With the building-blocks newly in place, the first thing we produced was a new set of proto-personas. As the journey they were designing was for Certificate of Proficiency in English (CPE) customers, it was important that the journey be optimized for users for whom English was not their native language.

In addition to clear copy and guidance and intuitive navigation, the experience needed to demonstrate a clear improvement over the more traditional paper-based testing methods. With personas in place, and the entirely native-English-speaking product team thinking from their user’s perspective, we were ready to present solutions.

Implementation

I first presented quick wins and improvements that could be made immediately and with as little disruption to their intended roadmap. I wanted to present simple changes with big impact, in order to build up the team and set the tone for what I knew was going to be a very big overhaul on their original design. I then gave them a hand-off report with all of my findings, suggestions, process improvements, and next steps - including a recommendation that they delay the release of their MVP.

Tokens

Research revealed that users have no introduction or understanding of tokens or how to use them. After explaining the concept to them they failed to do any of the tasks asked such as request tokens, approve a token request, tell me how many tokens you currently have.

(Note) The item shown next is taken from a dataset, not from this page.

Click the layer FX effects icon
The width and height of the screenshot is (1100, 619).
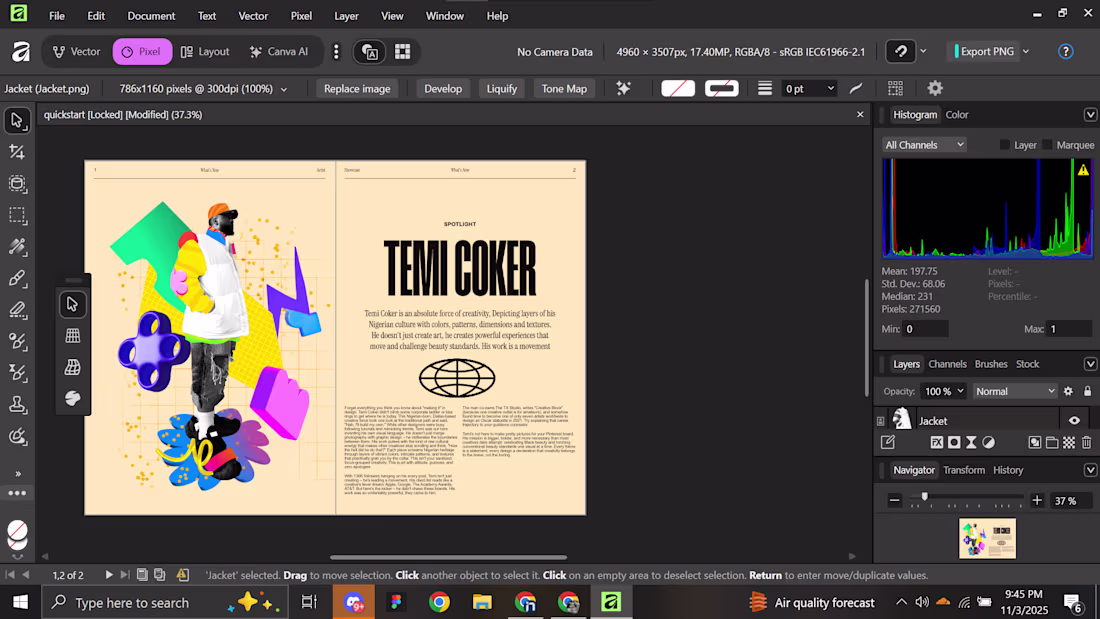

They raised valid questions such as ‘What is the value of a token, how much it is and how many tests can I set?’, ‘I don’t know how to do this, I’m sorry - can you explain how I do this?’.

Interestingly, all testers left to go to meetings or back to work at this point and gave up, this could translate to a teacher leaving the website and setting a test on paper instead, for free. I suggest we show them the value of sticking it out - analytics and results, this isn’t showcased anywhere.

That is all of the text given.